[Stored items]
------------------------

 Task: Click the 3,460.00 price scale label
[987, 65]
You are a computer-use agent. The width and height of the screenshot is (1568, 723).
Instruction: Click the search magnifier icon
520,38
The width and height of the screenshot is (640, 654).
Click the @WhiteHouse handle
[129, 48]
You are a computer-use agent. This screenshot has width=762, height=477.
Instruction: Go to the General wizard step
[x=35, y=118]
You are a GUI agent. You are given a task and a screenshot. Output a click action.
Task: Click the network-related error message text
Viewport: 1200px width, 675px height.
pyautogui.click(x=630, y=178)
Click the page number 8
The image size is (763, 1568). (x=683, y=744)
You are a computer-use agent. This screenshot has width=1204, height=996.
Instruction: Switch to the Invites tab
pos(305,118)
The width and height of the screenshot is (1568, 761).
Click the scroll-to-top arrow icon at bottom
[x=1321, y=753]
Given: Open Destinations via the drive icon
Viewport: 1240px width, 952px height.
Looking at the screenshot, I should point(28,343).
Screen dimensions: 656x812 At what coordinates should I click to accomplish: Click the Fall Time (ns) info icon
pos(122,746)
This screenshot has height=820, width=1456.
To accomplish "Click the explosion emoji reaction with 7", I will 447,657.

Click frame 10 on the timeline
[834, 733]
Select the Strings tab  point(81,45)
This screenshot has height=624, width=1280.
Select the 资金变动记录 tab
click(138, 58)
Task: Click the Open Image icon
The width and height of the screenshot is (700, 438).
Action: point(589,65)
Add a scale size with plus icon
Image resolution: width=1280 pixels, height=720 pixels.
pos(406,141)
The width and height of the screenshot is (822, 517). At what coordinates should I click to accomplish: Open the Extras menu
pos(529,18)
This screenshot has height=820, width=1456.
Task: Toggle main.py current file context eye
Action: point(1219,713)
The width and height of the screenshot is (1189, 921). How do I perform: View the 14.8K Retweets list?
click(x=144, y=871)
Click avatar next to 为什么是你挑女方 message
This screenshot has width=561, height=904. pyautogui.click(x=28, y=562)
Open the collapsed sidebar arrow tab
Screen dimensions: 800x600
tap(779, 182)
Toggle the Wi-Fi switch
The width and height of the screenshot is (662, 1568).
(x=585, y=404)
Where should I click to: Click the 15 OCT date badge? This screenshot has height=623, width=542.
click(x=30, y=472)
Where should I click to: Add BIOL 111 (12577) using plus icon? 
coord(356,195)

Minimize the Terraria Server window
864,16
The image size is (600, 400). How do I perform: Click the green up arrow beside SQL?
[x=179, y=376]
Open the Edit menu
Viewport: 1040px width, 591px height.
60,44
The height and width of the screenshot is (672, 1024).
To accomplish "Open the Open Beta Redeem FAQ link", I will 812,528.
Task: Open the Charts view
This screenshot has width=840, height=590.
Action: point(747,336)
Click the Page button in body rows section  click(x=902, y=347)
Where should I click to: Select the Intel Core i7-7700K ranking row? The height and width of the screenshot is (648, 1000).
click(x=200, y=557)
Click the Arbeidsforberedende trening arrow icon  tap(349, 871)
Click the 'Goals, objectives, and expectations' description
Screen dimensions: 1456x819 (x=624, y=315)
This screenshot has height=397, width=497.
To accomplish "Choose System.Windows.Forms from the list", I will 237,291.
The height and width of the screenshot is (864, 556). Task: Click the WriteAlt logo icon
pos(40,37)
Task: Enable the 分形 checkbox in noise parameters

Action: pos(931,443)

------------------------

WORK TASK:
Transcribe every record above exactly as it appears.

SOLUTION:
 Task: Click the 3,460.00 price scale label
[987, 65]
You are a computer-use agent. The width and height of the screenshot is (1568, 723).
Instruction: Click the search magnifier icon
520,38
The width and height of the screenshot is (640, 654).
Click the @WhiteHouse handle
[129, 48]
You are a computer-use agent. This screenshot has width=762, height=477.
Instruction: Go to the General wizard step
[x=35, y=118]
You are a GUI agent. You are given a task and a screenshot. Output a click action.
Task: Click the network-related error message text
Viewport: 1200px width, 675px height.
pyautogui.click(x=630, y=178)
Click the page number 8
The image size is (763, 1568). (x=683, y=744)
You are a computer-use agent. This screenshot has width=1204, height=996.
Instruction: Switch to the Invites tab
pos(305,118)
The width and height of the screenshot is (1568, 761).
Click the scroll-to-top arrow icon at bottom
[x=1321, y=753]
Given: Open Destinations via the drive icon
Viewport: 1240px width, 952px height.
Looking at the screenshot, I should point(28,343).
Screen dimensions: 656x812 At what coordinates should I click to accomplish: Click the Fall Time (ns) info icon
pos(122,746)
This screenshot has height=820, width=1456.
To accomplish "Click the explosion emoji reaction with 7", I will 447,657.

Click frame 10 on the timeline
[834, 733]
Select the Strings tab  point(81,45)
This screenshot has height=624, width=1280.
Select the 资金变动记录 tab
click(138, 58)
Task: Click the Open Image icon
The width and height of the screenshot is (700, 438).
Action: point(589,65)
Add a scale size with plus icon
Image resolution: width=1280 pixels, height=720 pixels.
pos(406,141)
The width and height of the screenshot is (822, 517). At what coordinates should I click to accomplish: Open the Extras menu
pos(529,18)
This screenshot has height=820, width=1456.
Task: Toggle main.py current file context eye
Action: point(1219,713)
The width and height of the screenshot is (1189, 921). How do I perform: View the 14.8K Retweets list?
click(x=144, y=871)
Click avatar next to 为什么是你挑女方 message
This screenshot has width=561, height=904. pyautogui.click(x=28, y=562)
Open the collapsed sidebar arrow tab
Screen dimensions: 800x600
tap(779, 182)
Toggle the Wi-Fi switch
The width and height of the screenshot is (662, 1568).
(x=585, y=404)
Where should I click to: Click the 15 OCT date badge? This screenshot has height=623, width=542.
click(x=30, y=472)
Where should I click to: Add BIOL 111 (12577) using plus icon? 
coord(356,195)

Minimize the Terraria Server window
864,16
The image size is (600, 400). How do I perform: Click the green up arrow beside SQL?
[x=179, y=376]
Open the Edit menu
Viewport: 1040px width, 591px height.
60,44
The height and width of the screenshot is (672, 1024).
To accomplish "Open the Open Beta Redeem FAQ link", I will 812,528.
Task: Open the Charts view
This screenshot has width=840, height=590.
Action: point(747,336)
Click the Page button in body rows section  click(x=902, y=347)
Where should I click to: Select the Intel Core i7-7700K ranking row? The height and width of the screenshot is (648, 1000).
click(x=200, y=557)
Click the Arbeidsforberedende trening arrow icon  tap(349, 871)
Click the 'Goals, objectives, and expectations' description
Screen dimensions: 1456x819 (x=624, y=315)
This screenshot has height=397, width=497.
To accomplish "Choose System.Windows.Forms from the list", I will 237,291.
The height and width of the screenshot is (864, 556). Task: Click the WriteAlt logo icon
pos(40,37)
Task: Enable the 分形 checkbox in noise parameters

Action: pos(931,443)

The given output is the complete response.